(Dataset entries)
Start of Block
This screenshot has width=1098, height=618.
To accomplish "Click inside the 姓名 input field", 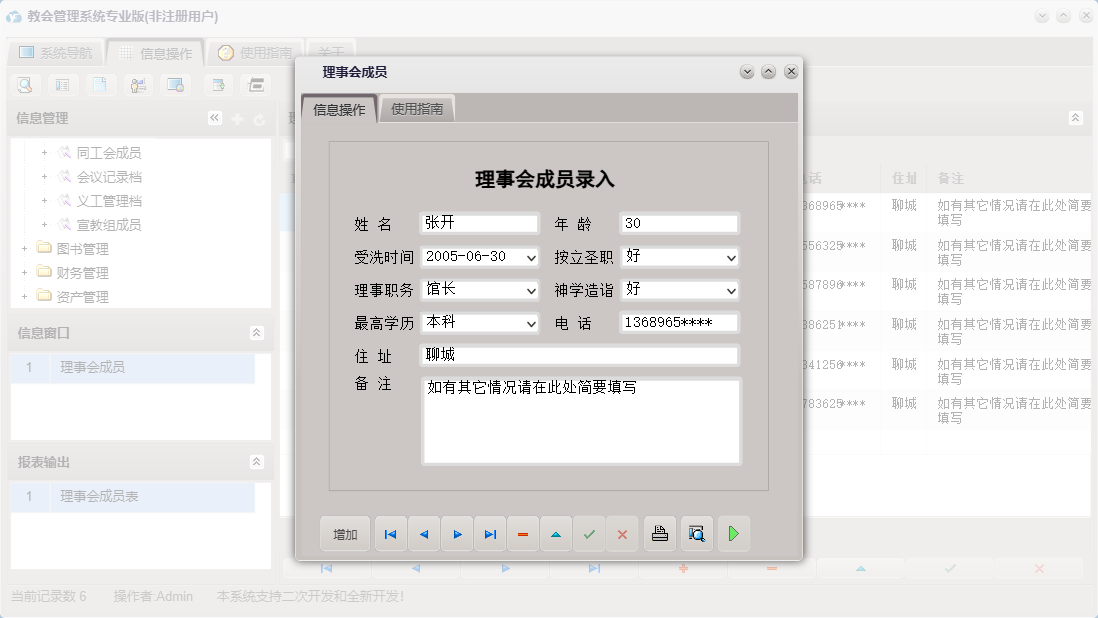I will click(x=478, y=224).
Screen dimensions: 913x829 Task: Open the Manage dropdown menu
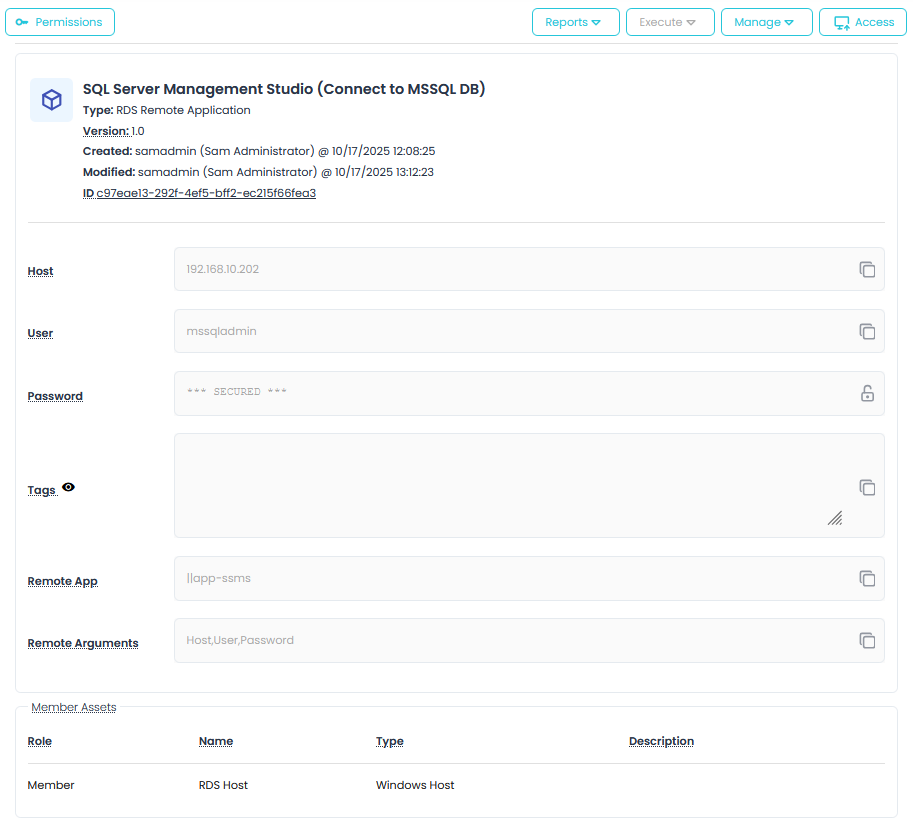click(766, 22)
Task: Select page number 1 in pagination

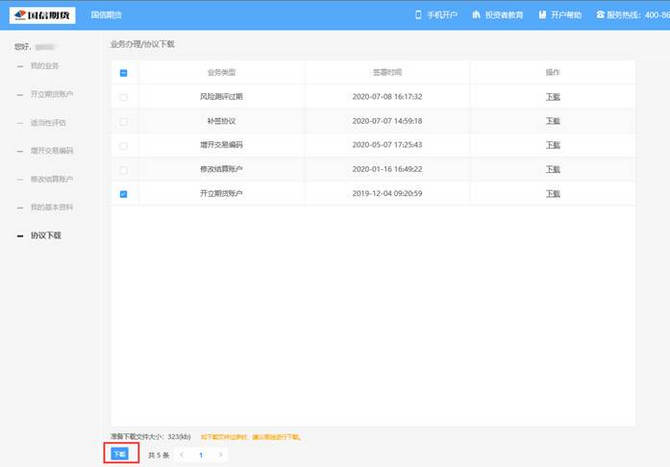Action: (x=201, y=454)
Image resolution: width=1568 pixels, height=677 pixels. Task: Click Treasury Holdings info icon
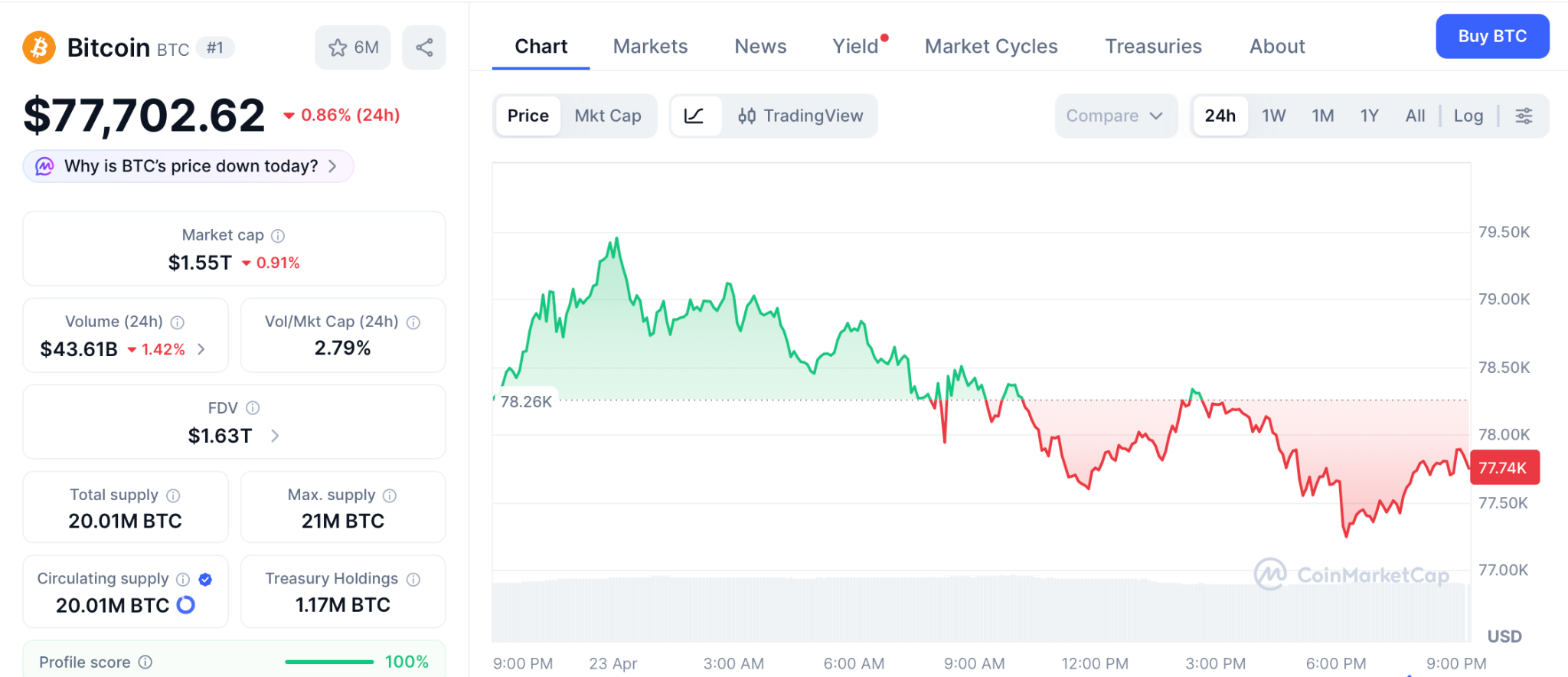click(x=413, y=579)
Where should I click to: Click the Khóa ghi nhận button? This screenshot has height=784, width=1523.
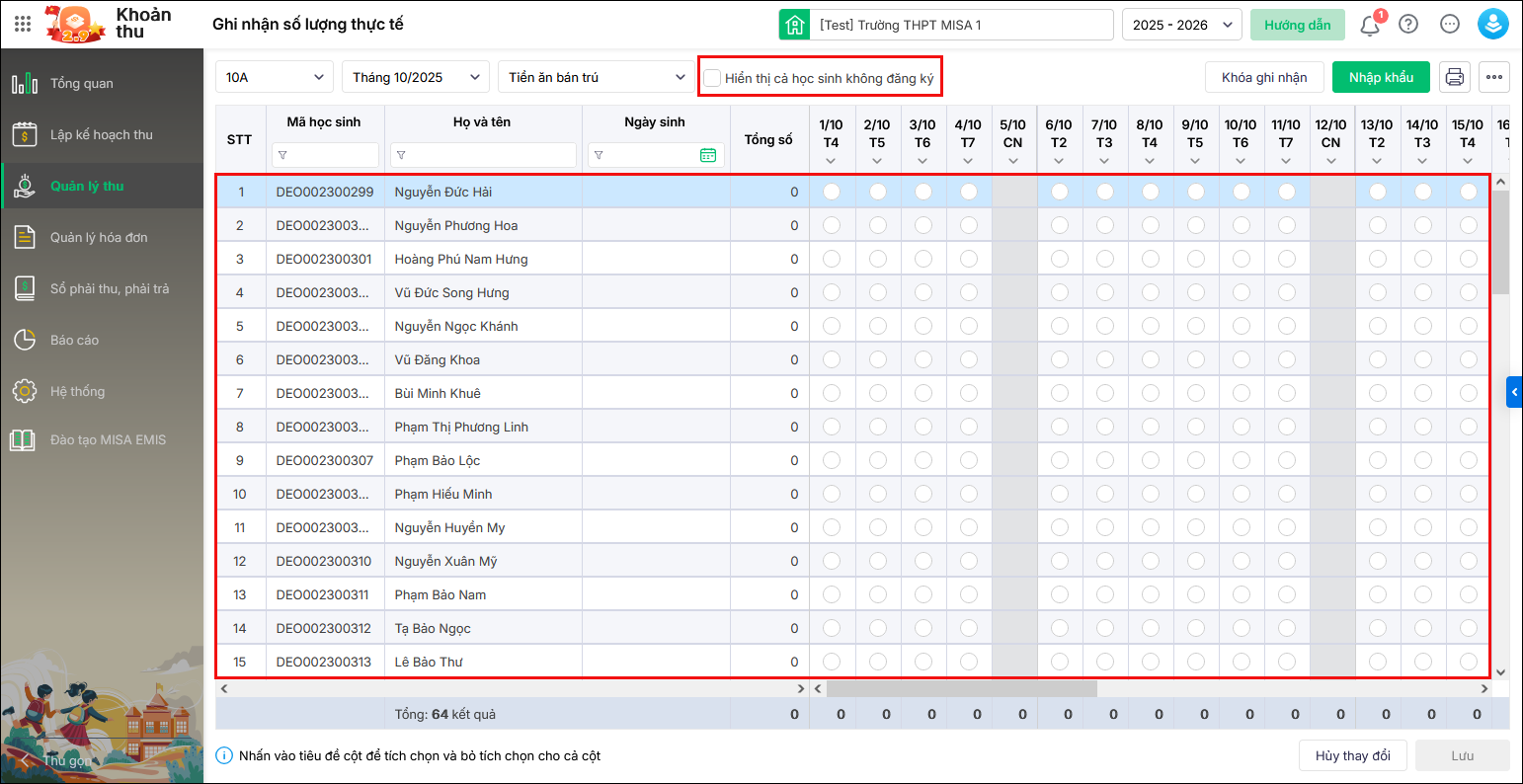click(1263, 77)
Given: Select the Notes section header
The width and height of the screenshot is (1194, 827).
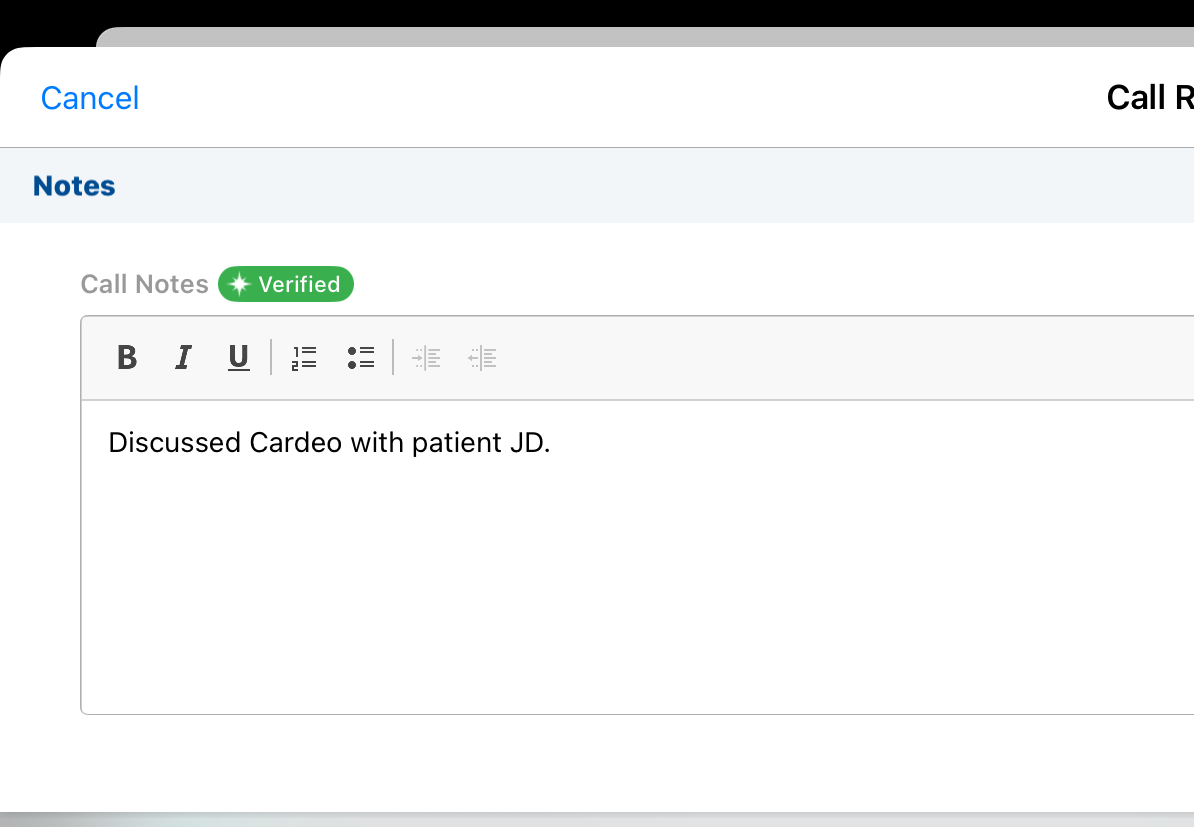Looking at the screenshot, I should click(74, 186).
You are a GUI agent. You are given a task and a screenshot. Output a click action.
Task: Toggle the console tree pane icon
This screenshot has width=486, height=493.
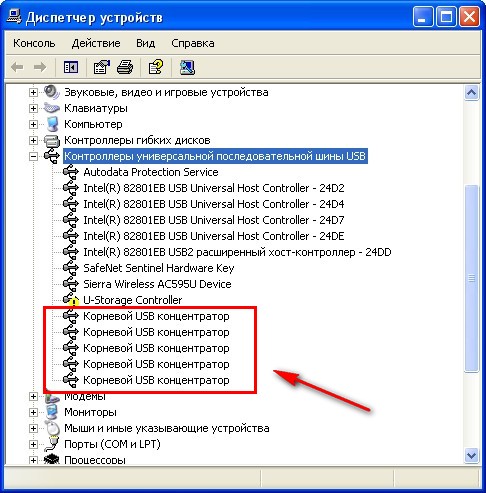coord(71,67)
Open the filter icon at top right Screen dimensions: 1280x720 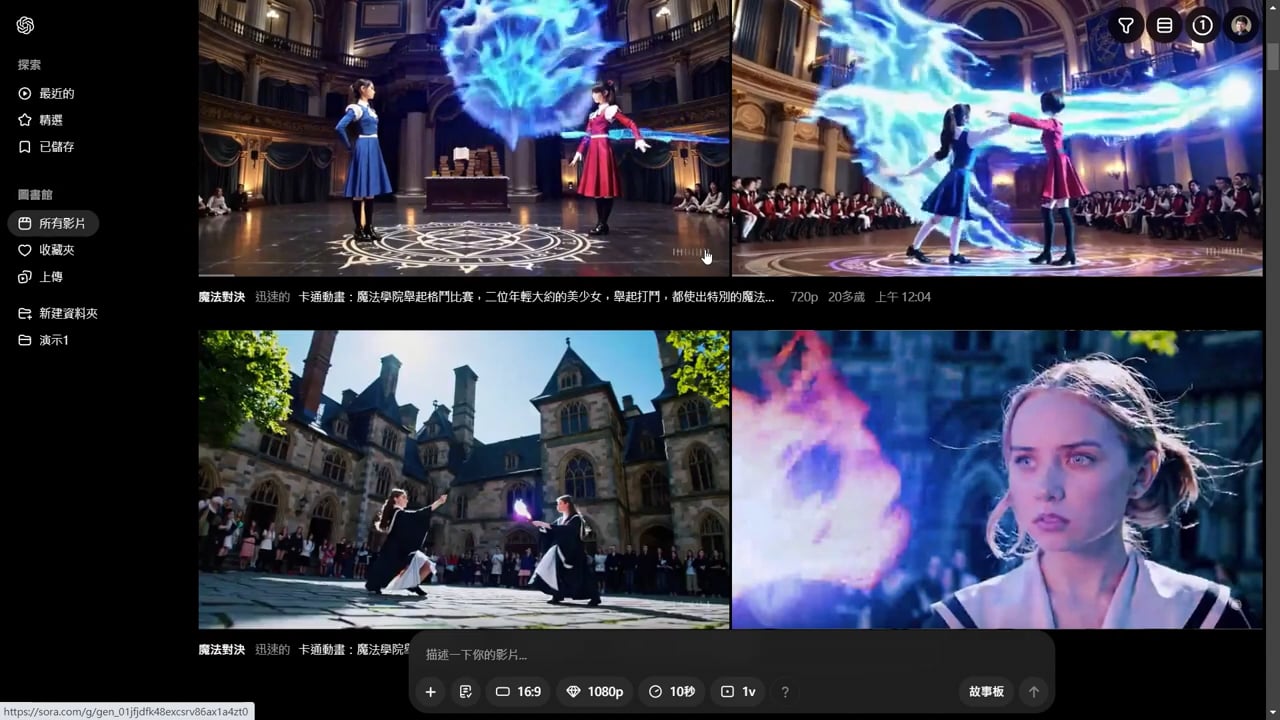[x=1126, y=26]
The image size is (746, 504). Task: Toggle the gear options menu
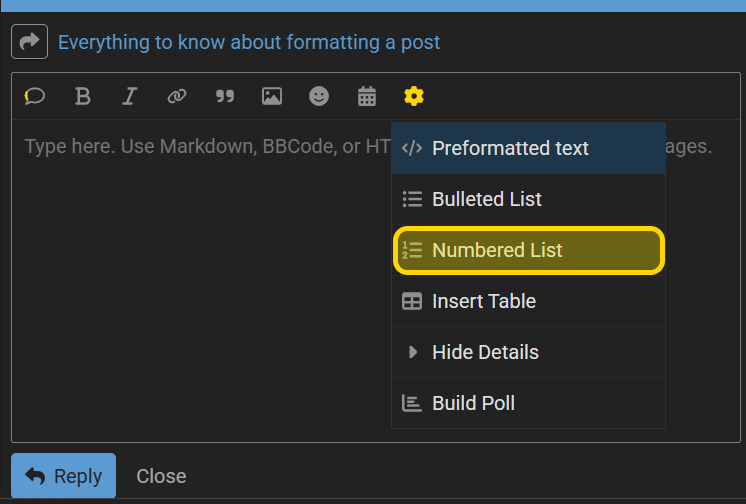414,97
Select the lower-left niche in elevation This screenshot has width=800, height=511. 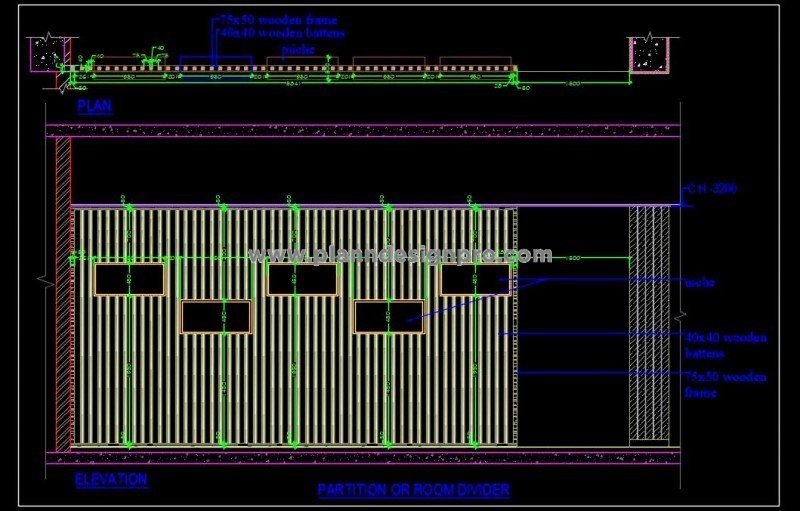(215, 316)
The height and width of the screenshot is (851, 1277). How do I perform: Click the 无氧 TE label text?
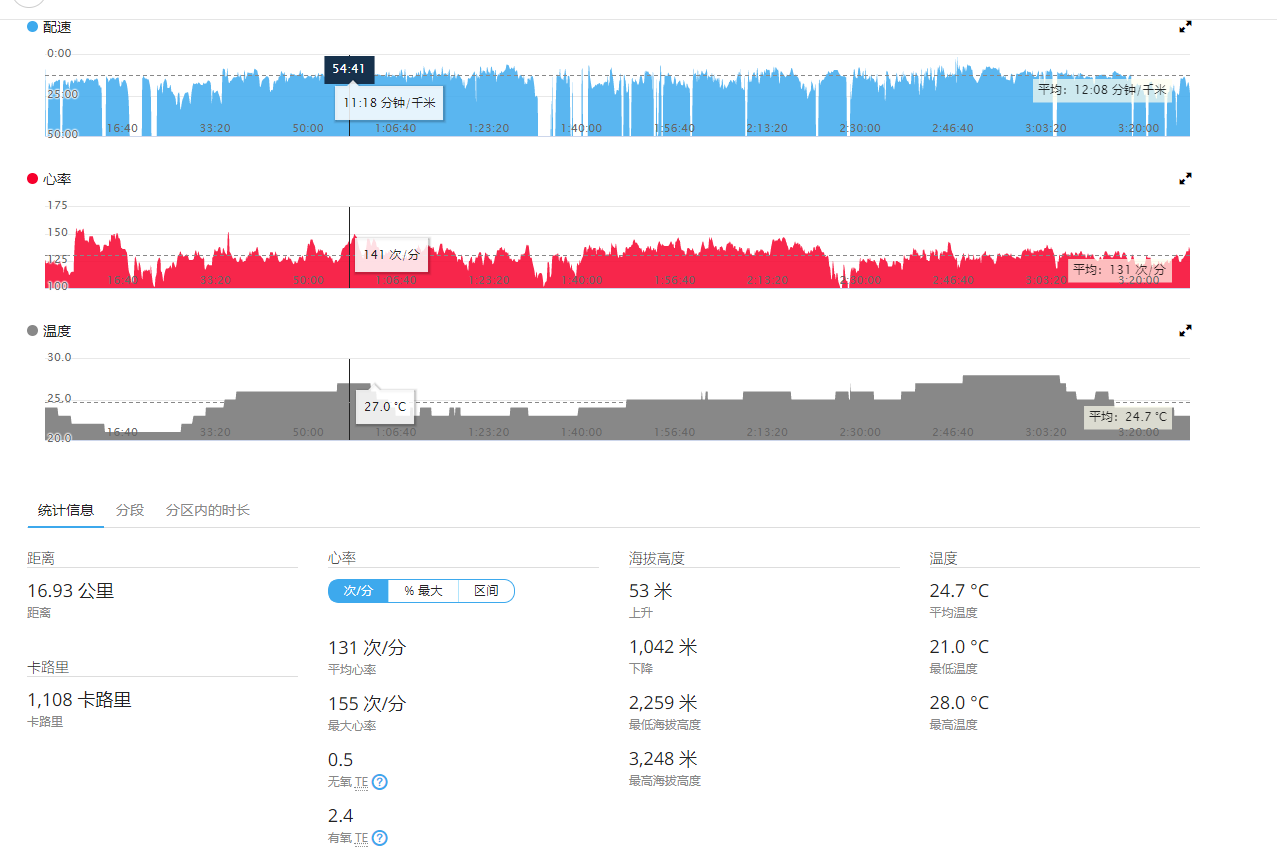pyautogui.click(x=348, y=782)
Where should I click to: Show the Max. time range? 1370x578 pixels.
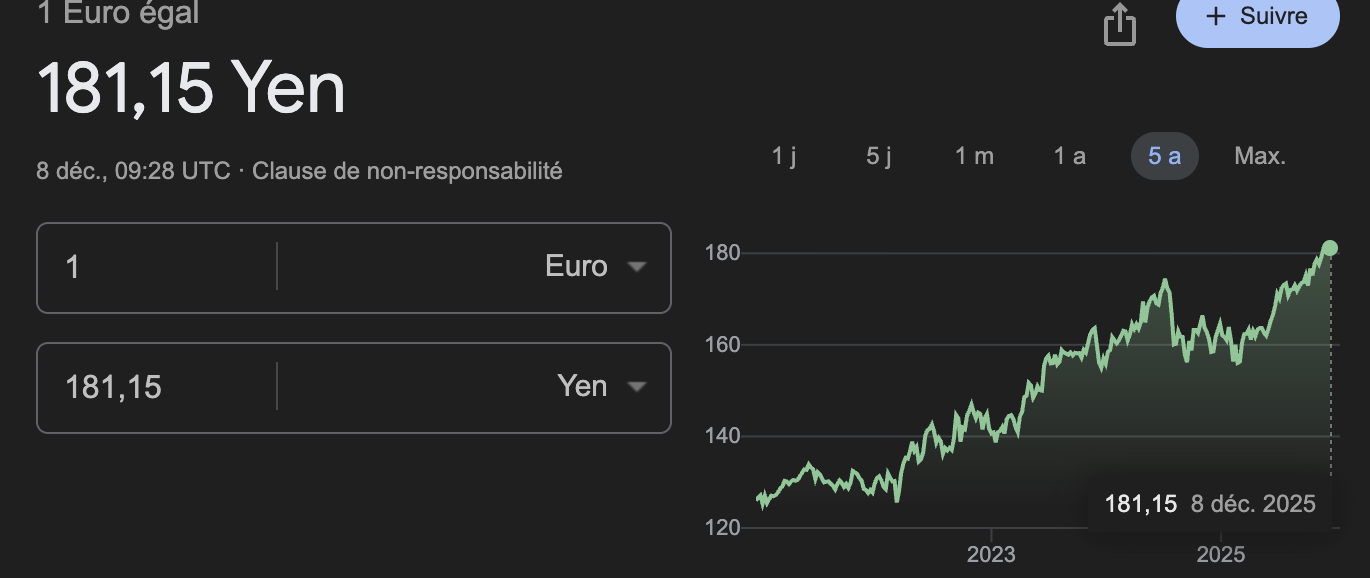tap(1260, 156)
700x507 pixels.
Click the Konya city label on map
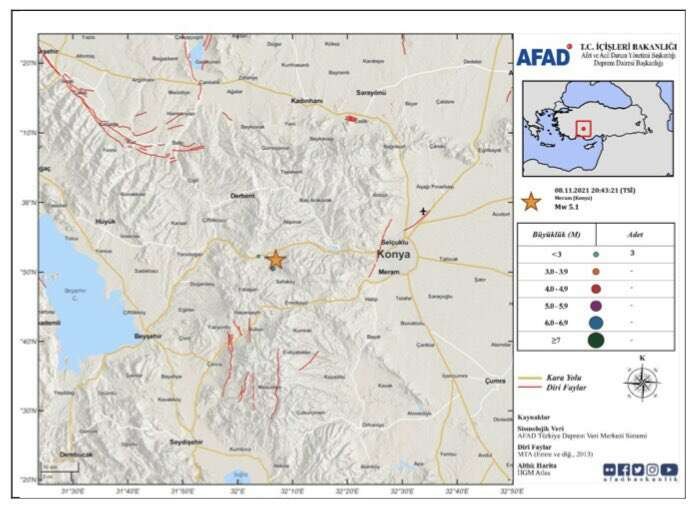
End of Block
▶ _EXERCISE BRIEF_:
Make an exact copy of the lines above, starting at the line that contains "The height and" and running through the final line of the entries. Omit the pictures.

▶ _ANSWER_:
The height and width of the screenshot is (851, 1277). How do I perform: Click the 无氧 TE label text?
pyautogui.click(x=348, y=782)
Where should I click to: Show the Max. time range? 1370x578 pixels.
tap(1260, 156)
700x507 pixels.
Click the Konya city label on map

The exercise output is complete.